[Start Text extract]

National League
- Formerly: replaced the Northern League and Southern League
- Sport: Speedway
- Founded: 1932
- Folded: 1964
- Replaced by: the British League
- Country: United Kingdom
- Most titles: Wembley Lions (8)

= National League (1932–1964) =

Defunct English speedway league

The National League was the main speedway league in the United Kingdom from 1932 until 1964, after which it merged with the Provincial League to form the British League. Prior to 1932 there were only small regional leagues competing within the sport in the UK, with the Northern League and the Southern League merging for the inaugural 1932 season.

==History==
Initially a single division, in 1936 a second division was created, initially named the Provincial League, but becoming National League Division Two in 1938. When league racing resumed after World War II, there was initially a single division. Six clubs started a new grass roots Northern League that year, and with more tracks opening up, the National League expanded to three divisions in 1947. For several reasons, including the levels of Entertainment tax and competition for audiences from television, a number of teams ceased to be profitable and the league reverted to two divisions in 1954. Further withdrawals led to a reduction to a single eleven-team division in 1957.

Continuing reduction in spectator numbers, and dissatisfaction with the way speedway was structured and managed led several promoters (including Mike Parker, Reg Fearman, and Johnnie Hoskins) to create the breakaway Provincial League in 1960. Working within tighter budgets, they were nevertheless more successful commercially than the National League promotions. After relations between the two leagues broke down in 1963, an RAC commission led to the two leagues merging in 1965 to form the British League.

[End Text extract]
[Start Material provided]

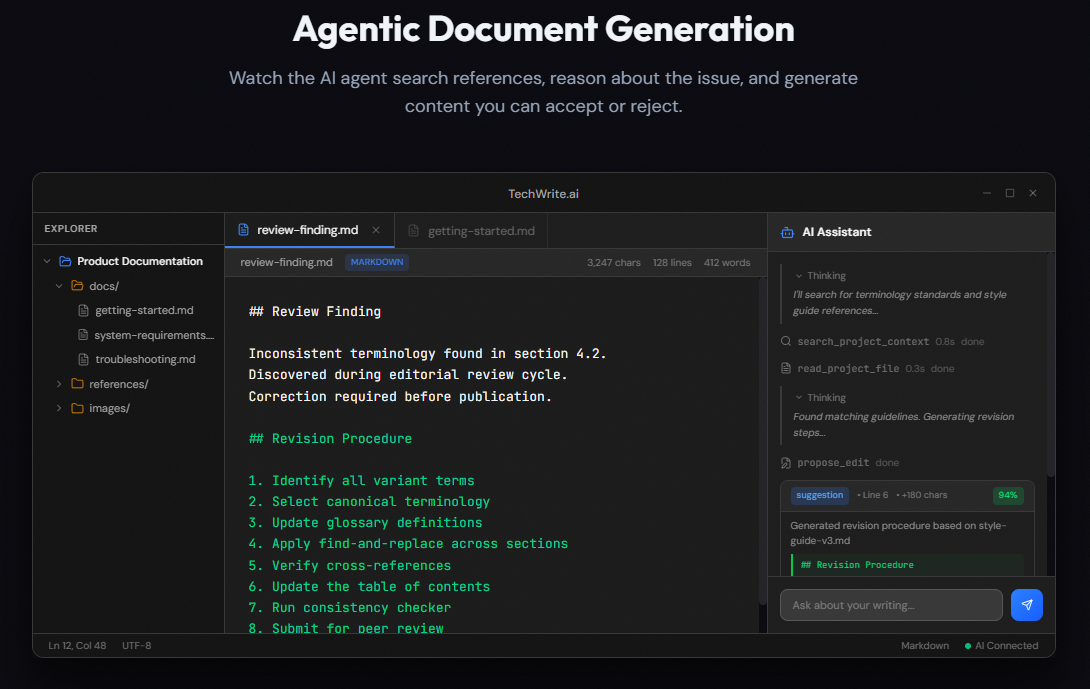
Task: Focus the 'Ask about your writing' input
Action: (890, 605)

[End Material provided]

» Your objective: Can you write out, word for word, the part of the National League text that starts at the words "Continuing reduction in" and ends after "1965 to form the British League."?

» Reply:
Continuing reduction in spectator numbers, and dissatisfaction with the way speedway was structured and managed led several promoters (including Mike Parker, Reg Fearman, and Johnnie Hoskins) to create the breakaway Provincial League in 1960. Working within tighter budgets, they were nevertheless more successful commercially than the National League promotions. After relations between the two leagues broke down in 1963, an RAC commission led to the two leagues merging in 1965 to form the British League.